Extract -
==============================
Gonzalez optimistic over Liverpool work permit
Chilean winger Mark Gonzalez believes his application for a Spanish passport is 'going well' and he aims to be a Liverpool player by the end of the summer.
The 21-year-old has twice tried to obtain a work permit from the Home Office and is currently loaned out to Real Sociedad, where his skills and goals have been the key to what is expected to be a successful fight against relegation from La Liga.
Gonzalez is effectively a Liverpool player, subject to a work permit or passport, with contract details already having been sorted out, but he has suffered a frustrating 18 months of injury and then being refused permission to start his Anfield career.
But Liverpool, who will make another application for a work permit this summer, will get their man regardless if he acquires a Spanish passport first.
Gonzalez, in a LFC magazine interview, said: 'I have heard that the passport application is progressing quite well, so let's hope that I can get the EC Spanish passport which I think then might be enough to play in the UK without needing a work permit.
'That makes it more simple. Having a relevant passport is vital for a footballer wherever you are in the world.'
Liverpool boss Rafael Benitez has kept in constant touch with Gonzalez this season and given the youngster plenty of encouragement, but has been openly angry that the original work permit requests were turned down.
Gonzalez added: 'There are certain requirements they demand. Firstly, the country you play for must be in the FIFA top 70. Chile were lower than that at the time we applied.
==============================
Task instructions -
1. From the article on Mark Gonzalez, quote the part that opens with the words containing "Gonzalez optimistic over" and closes with "of the summer.".
2. In the article on Mark Gonzalez, which club is he currently on loan to?

Recorded information -
==============================
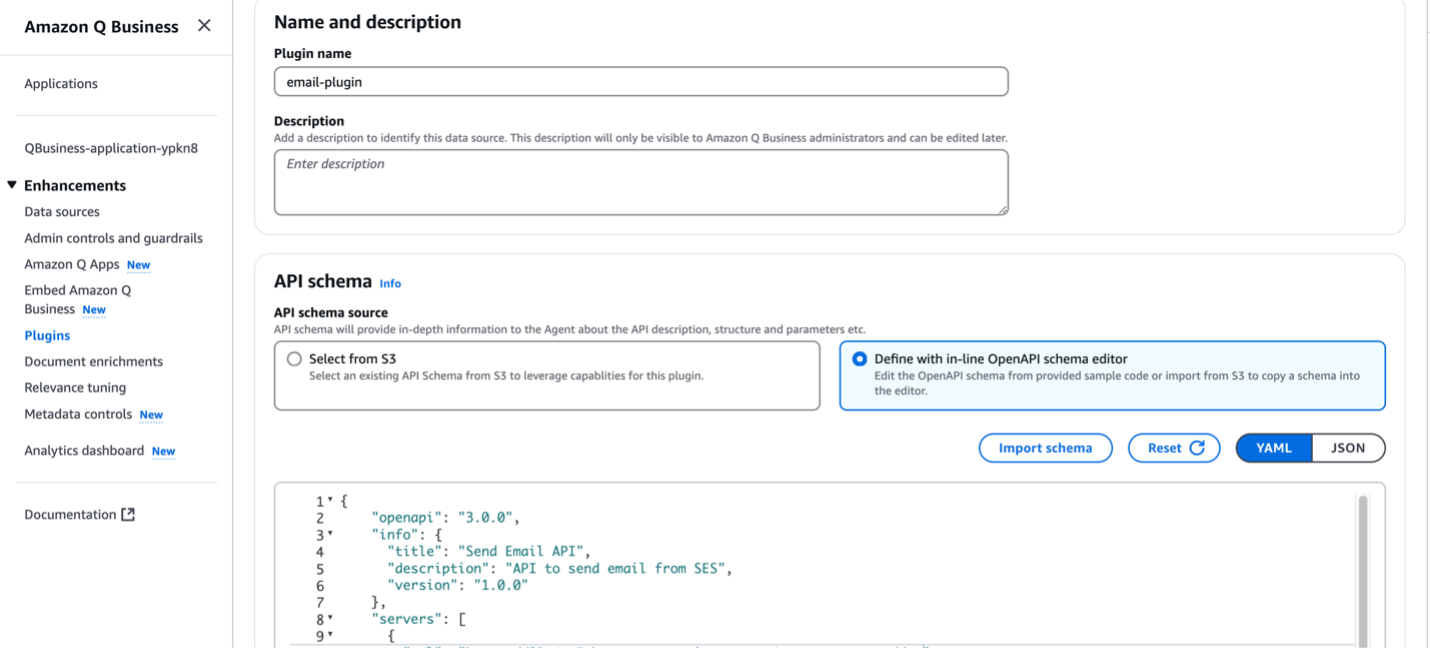The height and width of the screenshot is (650, 1430).
Task: Click the Import schema button
Action: tap(1045, 448)
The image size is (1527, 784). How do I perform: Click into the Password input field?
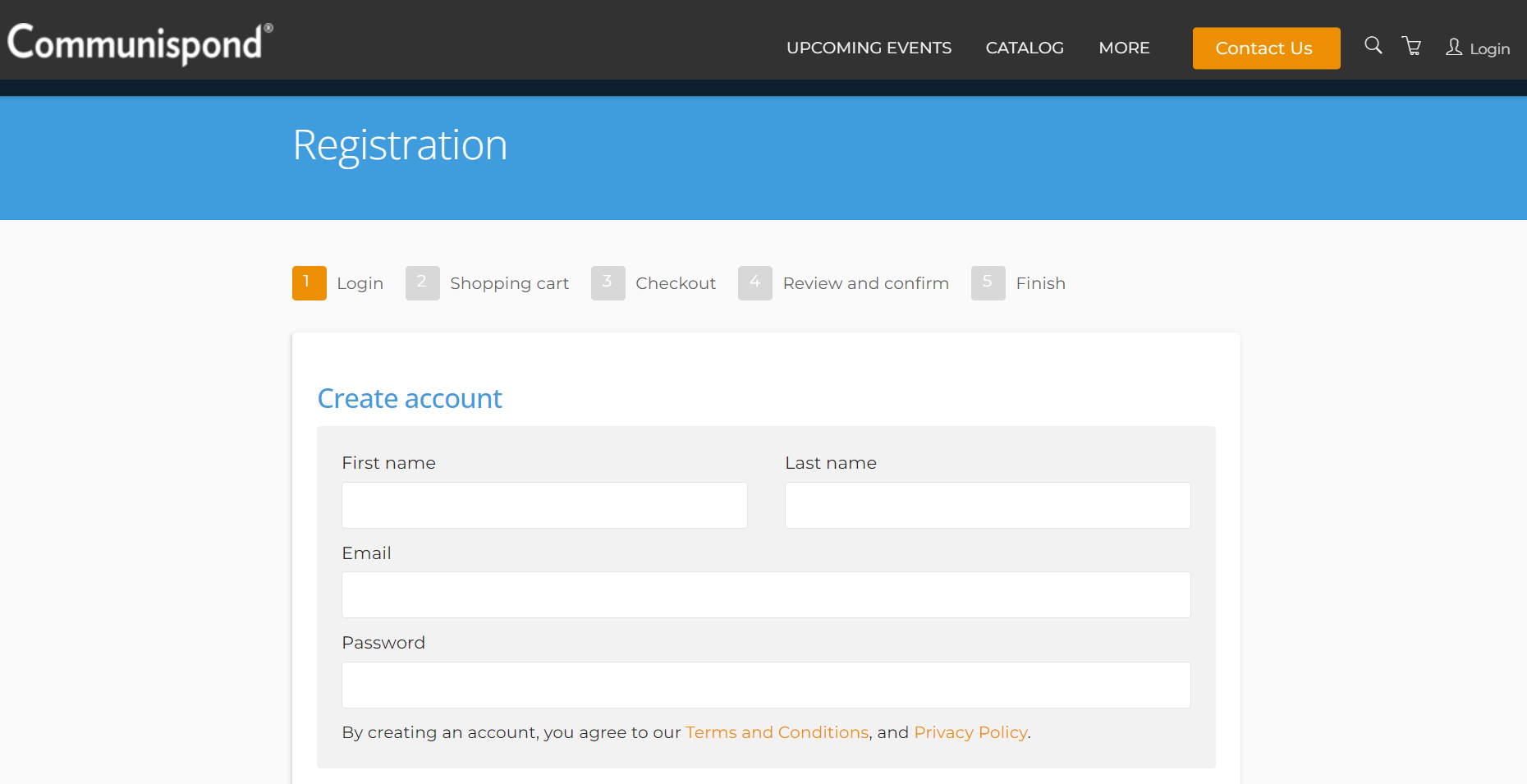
==============================
Results of the tasks -
1.
Gonzalez optimistic over Liverpool work permit
Chilean winger Mark Gonzalez believes his application for a Spanish passport is 'going well' and he aims to be a Liverpool player by the end of the summer.

2. Real Sociedad